*What is expected*. Repeat the records below exactly, leaving out any pictures.

*Provided information*.
= = =

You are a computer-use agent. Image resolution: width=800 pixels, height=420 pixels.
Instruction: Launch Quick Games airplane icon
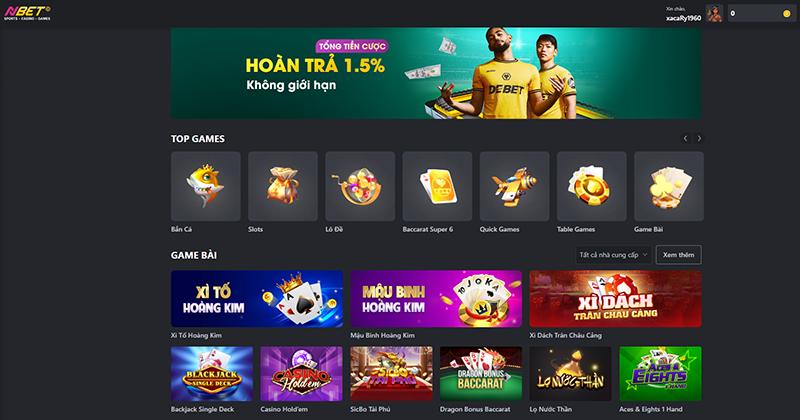514,186
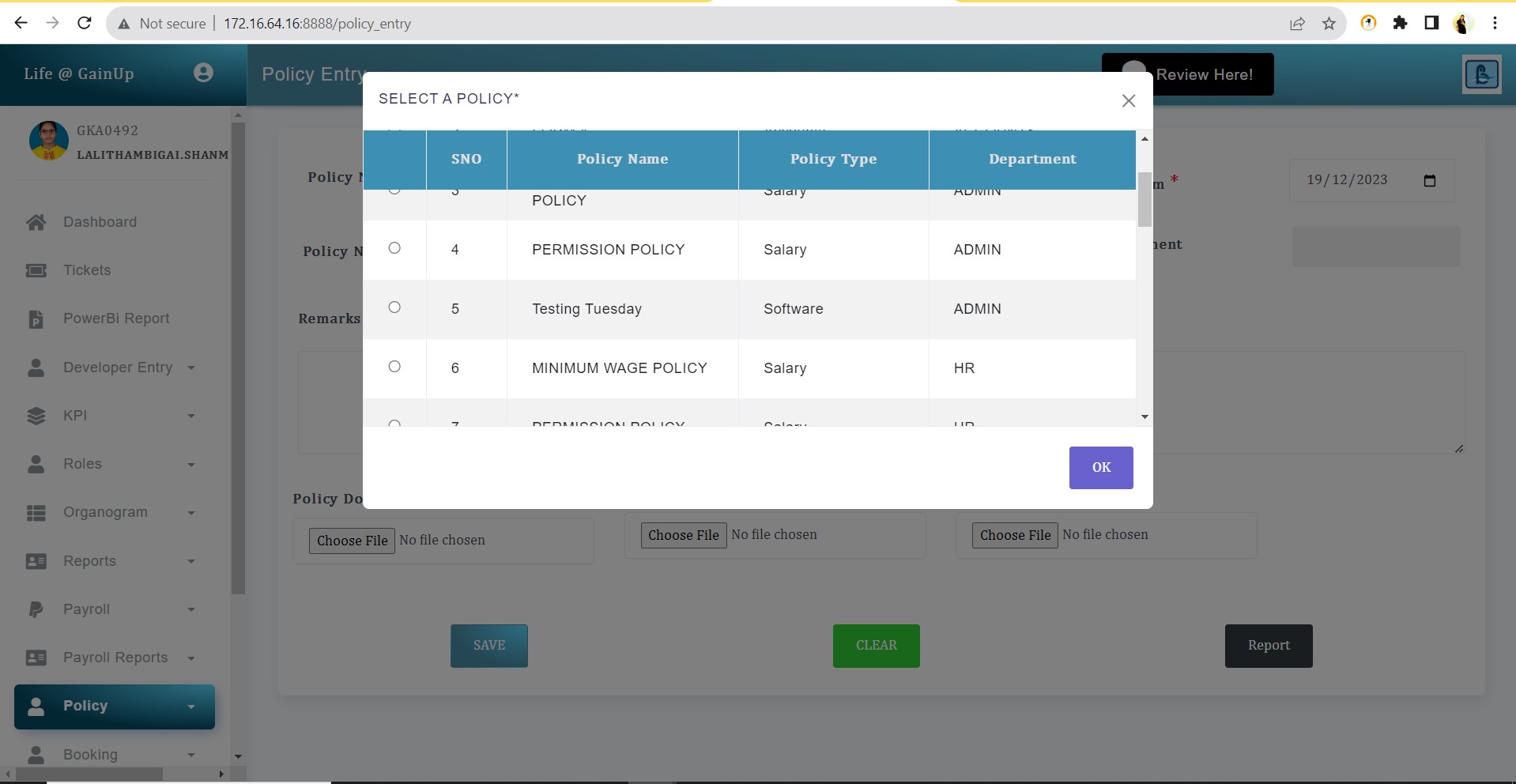
Task: Expand the Developer Entry submenu
Action: [x=191, y=368]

= = =

*Problem solution*.
You are a computer-use agent. Image resolution: width=800 pixels, height=420 pixels.
Instruction: Launch Quick Games airplane icon
514,186
Task: Expand the Developer Entry submenu
Action: [x=191, y=368]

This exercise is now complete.